Ignis examined the tomb overlooking the lake, and wondered if any of it were true. Noct was getting his PHD in Ancient History, so he supposed he’d know. 

But that wasn’t what Ignis was there for. 

“Swans at ten o clock,” Gladio said. 

He hadn’t considered the swans. The swans had invaded the Duck Pond some fifty years before, multiplied, and were now a fixture of flapping, honking rage, terrorizing the locals and upending paper boats on new years. Ignis frantically pedaled, leaning into Gladio’s side as a flock of swans slowly drifted towards them, radiating menace. He and Gladio were on one of the barely used paddle boats rented by the hour, and so far, even with their joint efforts, were chugging along at a good half a mile an hour.

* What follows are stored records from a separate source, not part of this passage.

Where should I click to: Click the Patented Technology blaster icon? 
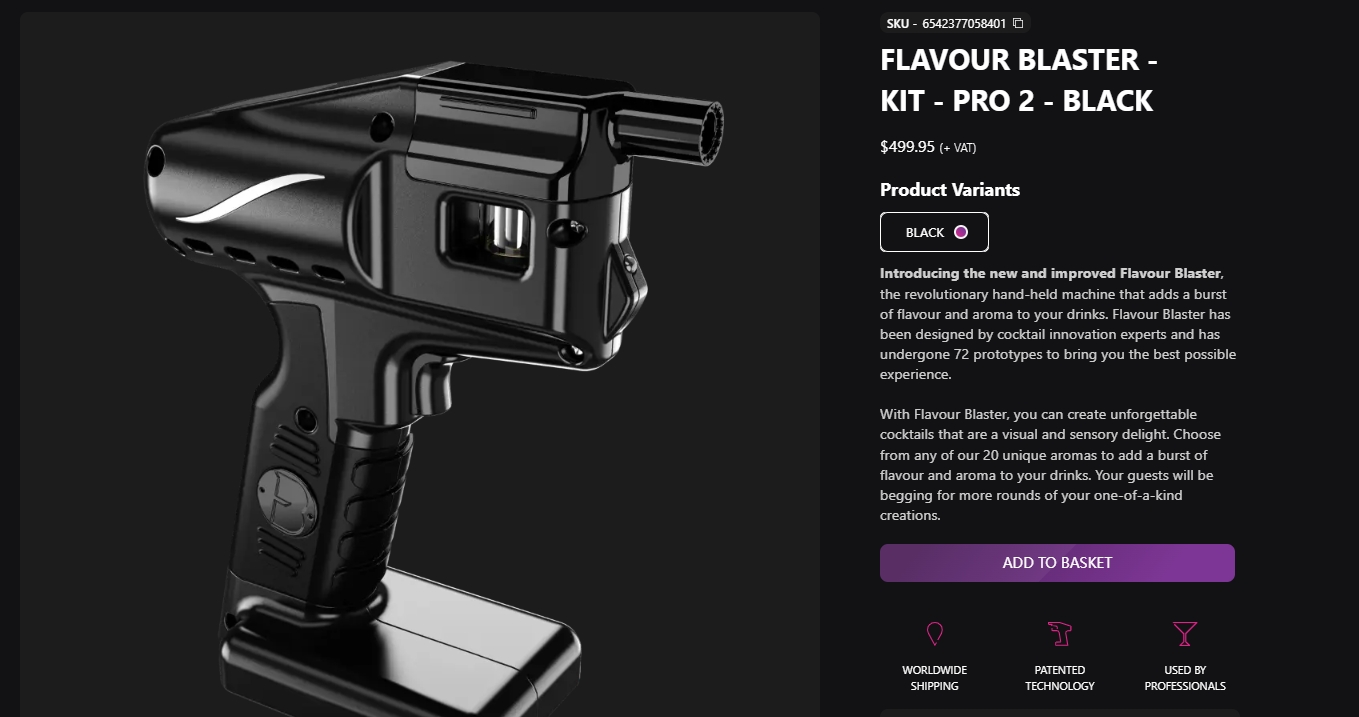[1059, 634]
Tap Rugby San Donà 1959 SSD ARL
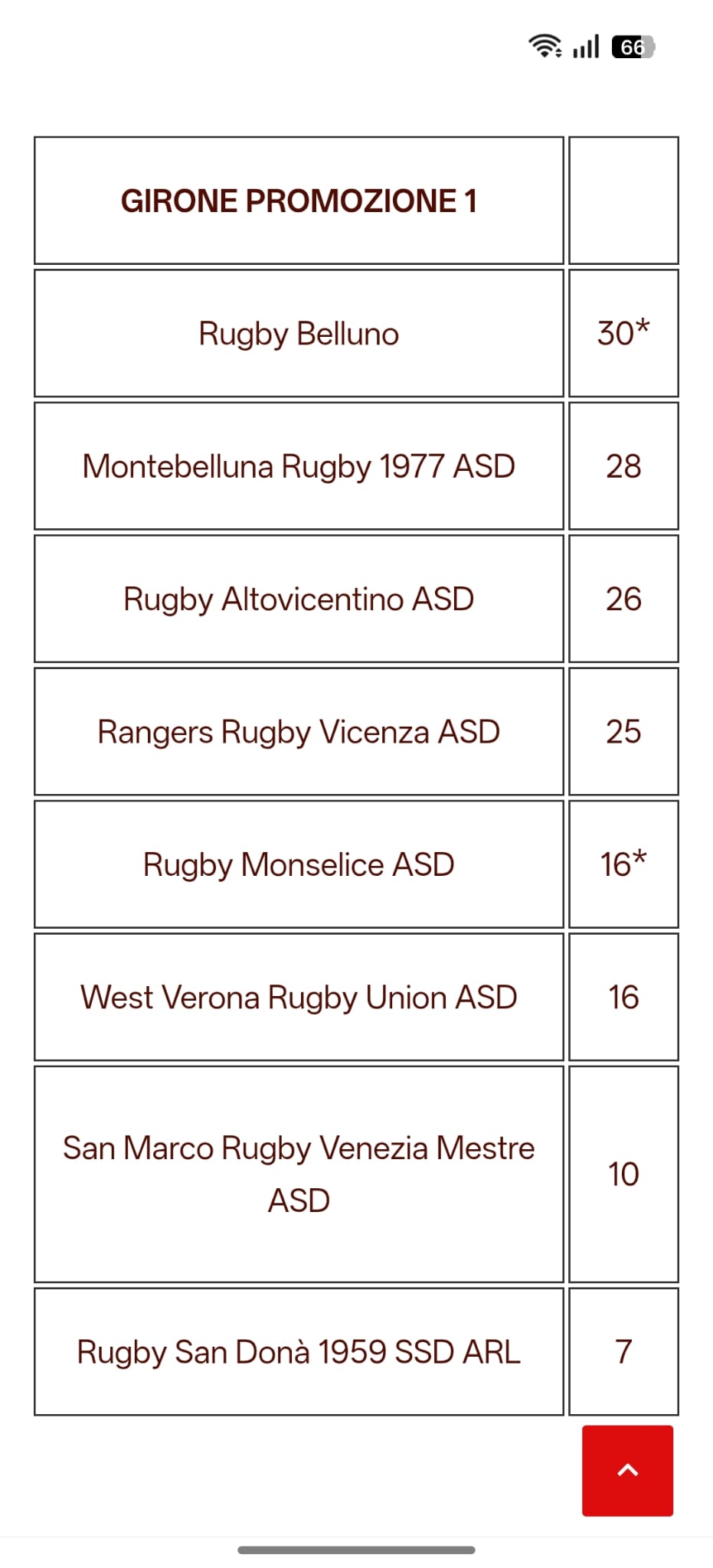The height and width of the screenshot is (1568, 713). [x=299, y=1352]
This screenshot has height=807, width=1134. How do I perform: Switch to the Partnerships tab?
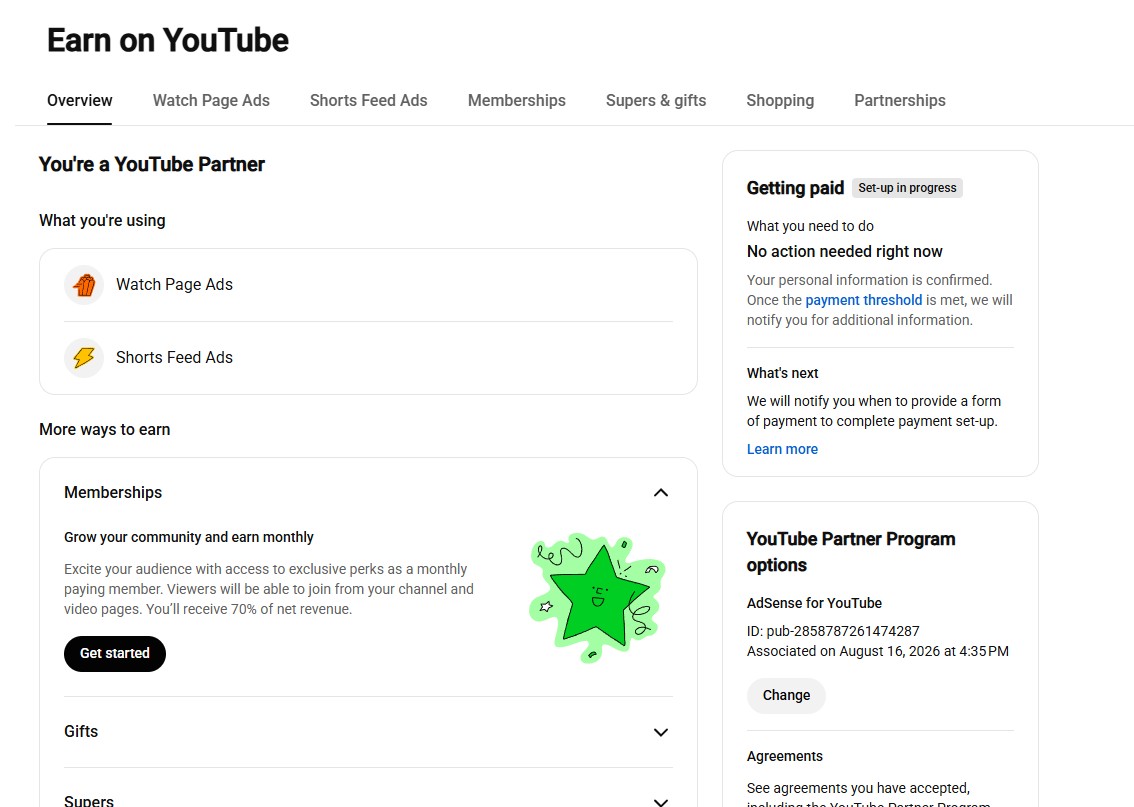(900, 101)
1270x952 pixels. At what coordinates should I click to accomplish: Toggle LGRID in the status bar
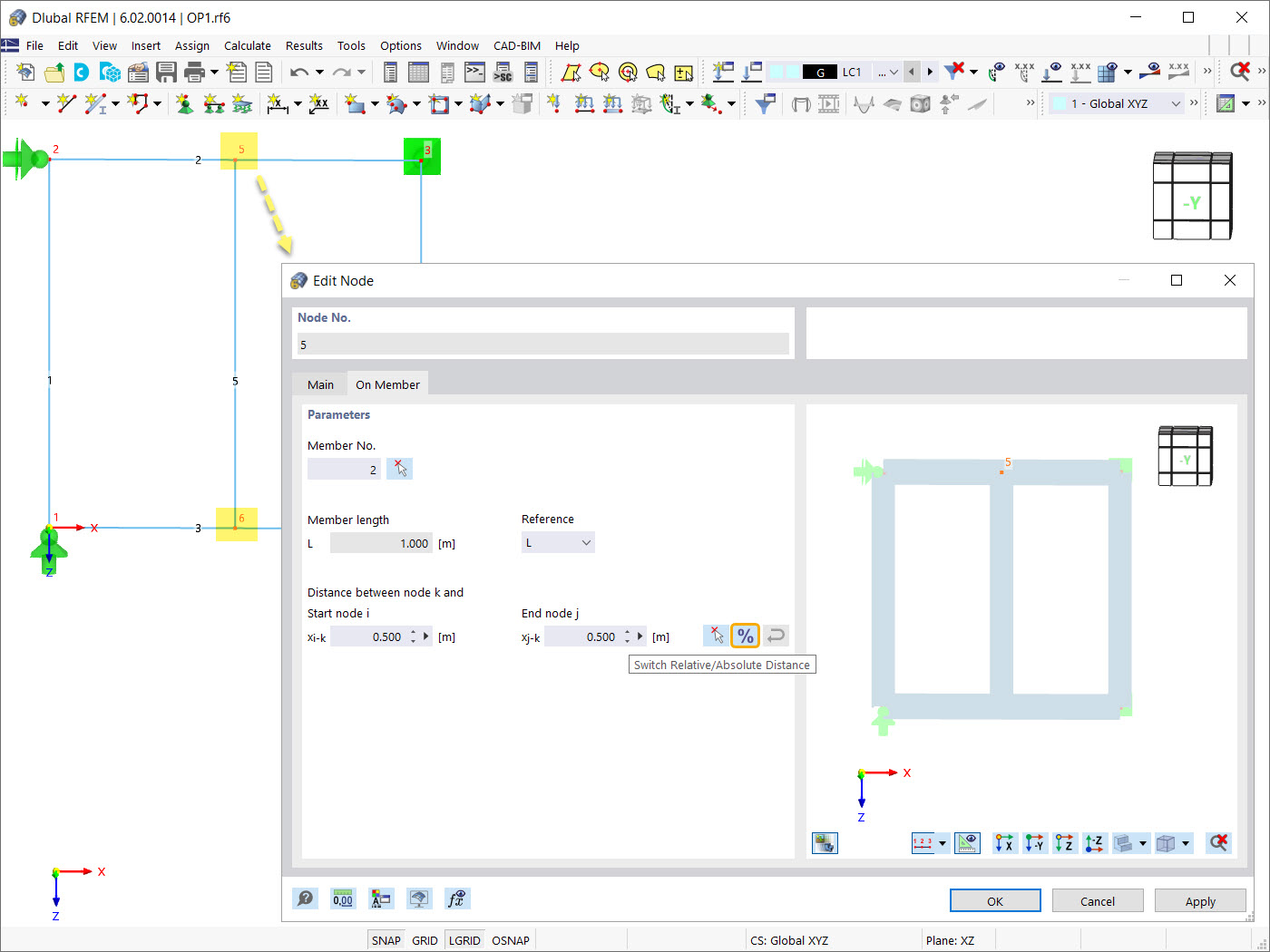click(x=464, y=940)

“Tell me again why this is a good first date,” Gladio said, sweat staining his tank top as they slowly fled the oncoming swarm. 

“The characters in the book are trying to solve a murder,” Ignis panted. He could feel the tickle of sweat on his own back, soaking into his button-up as the swans approached like an oncoming storm. There were more of them, too, peeling away from smaller flocks to trail behind Ignis and Gladio’s bright yellow boat. One of them honked, and Gladio grit his teeth. “They have to meet somewhere they can be watched, but is still secluded enough to talk.”

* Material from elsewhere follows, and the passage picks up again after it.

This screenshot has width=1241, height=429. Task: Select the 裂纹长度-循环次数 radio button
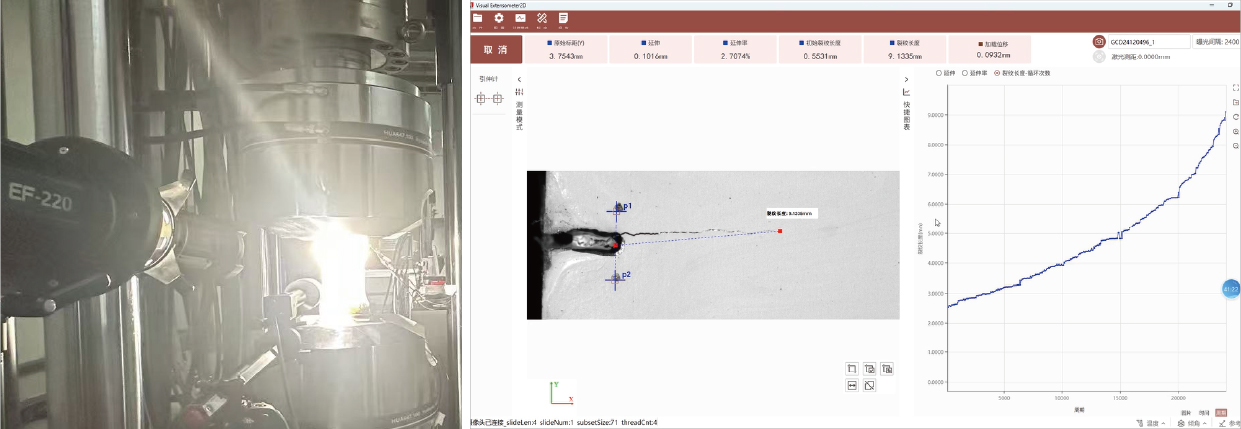1023,73
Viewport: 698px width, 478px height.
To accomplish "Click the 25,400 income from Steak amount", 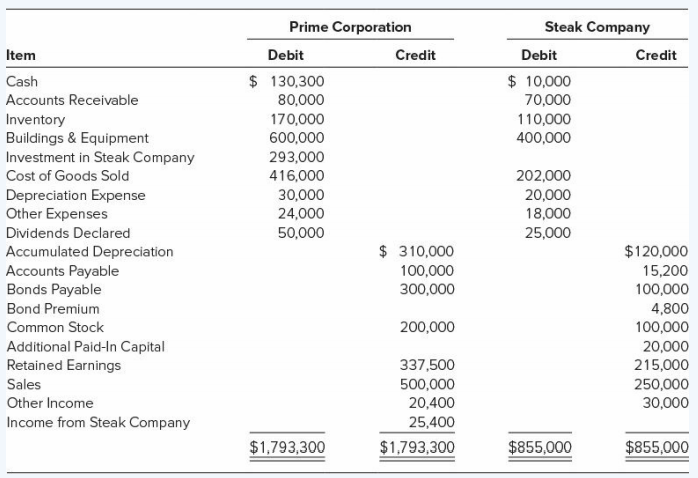I will tap(431, 422).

“Couldn’t just go to their apartments?” Gladio muttered. Water frothed behind the boat, but it still moved along at a crawl. A swan craned its graceful neck down to bite at the ripples spreading in their wake. 

“On the first date? Gladio, really.”

“It’s a modern world, Ignis. Hookups exist.”

Ignis glanced over his shoulder. “They’re gaining on us, Gladio.” One of the swans honked again, and there was a note of urgency in the way it flapped its expansive wings. “You could say we’ve run afoul of some local malcontents.”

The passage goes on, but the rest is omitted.